Comment 16 frank.meies 2006-11-17 10:42:14 UTC
fme->alan: Please have a look at svx/source/editeng/impedit2.cxx. In
ImplInitLayoutMode, the results for bR2L are definitely wrong (and therefore the
layout modes set at the ountput device). For my new attached document we should
get this:

nIndex = 0 => bR2L = 0
nIndex = 1 => bR2L = 1
nIndex = 14 => bR2L = 0

So I had a look into ImpEditEngine::GetRightToLeft( ... ) and changed
rDirInfos[n].nEndPos >= nPos to rDirInfos[n].nEndPos > nPos. Now the layout mode
was set correctly. Unfortunately ImpEditEngine::GetRightToLeft( ... ) is also
called by other clients, which seem to rely on >=, therefore I changed the call
of GetRightToLeft( nPara, nIndex ) in ImplInitLayoutMode to GetRightToLeft(
nPara, nIndex + 1 ). This seems to work with my attached sample document, but
there is still an issue with slide 4 in radiohercog.ppt. So obviously this needs
some deeper digging. 




Comment 17 frank.meies 2006-11-17 10:43:26 UTC
Created attachment 40650 [details]
new bugdoc (Wirter vs. EditEngine)
Comment 18 frank.meies 2006-11-17 11:18:58 UTC
FME: Having a second look at the bugdocs, I think we actually have two different
problems:

1. The EditEngine is a bit buggy dealing with bidi text
2. Word's bidi algorithm differs from the one used by OOo (ICU)

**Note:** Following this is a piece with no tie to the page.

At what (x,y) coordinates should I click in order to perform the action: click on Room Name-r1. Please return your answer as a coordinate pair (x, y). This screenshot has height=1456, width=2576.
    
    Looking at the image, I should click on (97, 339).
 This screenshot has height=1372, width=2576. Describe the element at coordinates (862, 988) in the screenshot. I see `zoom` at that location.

2. clearly has to be fixed (or better say: work around) in the import filter, so
alan, please contact sj for the RLM stuff, ppt import is more his playground).

I need to get an overview of all currently open bidi text formatting issues,
both Writer and EditEngine. Looks like this can be quite time, but I hope I can
do this for one of the upcoming versions.


Comment 19 alan 2006-11-17 11:57:53 UTC
ayaniger->fme:
I'm looking now at the edit engine code and your fix. I will contact you
directly with an overview of outstanding bidi issues.
Comment 20 Martin Hollmichel 2007-11-09 17:18:57 UTC
set target from 2.x to 3.x according to
http://wiki.services.openoffice.org/wiki/Target_3x
Comment 21 hennerdrewes 2008-03-30 10:20:00 UTC
@fme: your proposed change to the edit engine from 17.11.2006 code works and
should be integrated. 

The remaining problem on slide 4 of radiohercog.ppt has a different cause. 
The two lines in the text field a separated by only a line break, which is
treated by the bidi algorithm in the same way as a space character. If you
replace the line break with a space character, even Word places the parentheses
in this strange way. But after all, this is a LTR paragraph...

To summarize, there is a remaining difference. If I write

"Hebrew letters" "New Paragraph" "(" "Hebrew letters" ")": Output is ok in
writer and edit engine (with patch)

"Hebrew letters" "Line Break" "(" "Hebrew letters" ")": Output is ok in writer,
buggy as before in edit engine

"Hebrew letters" "Space" "(" "Hebrew letters" ")": Output all weird (even in Word)

Comment 22 frank.meies 2008-03-31 08:33:27 UTC
fme->hennerdrewes: Thank you for your analysis.

fme->tl: EditEngine is your baby now.
Comment 23 alan 2008-10-24 11:47:37 UTC
ayaniger->fme,tl:
How do things stand with fixing bidi issues in the edit engine?

Thanks,
Alan
Comment 24 alan 2009-07-31 06:36:45 UTC
In m15, the quote marks in the title of the document "matzeget" are ok. However,
all the other bugs described in the this issue are still there.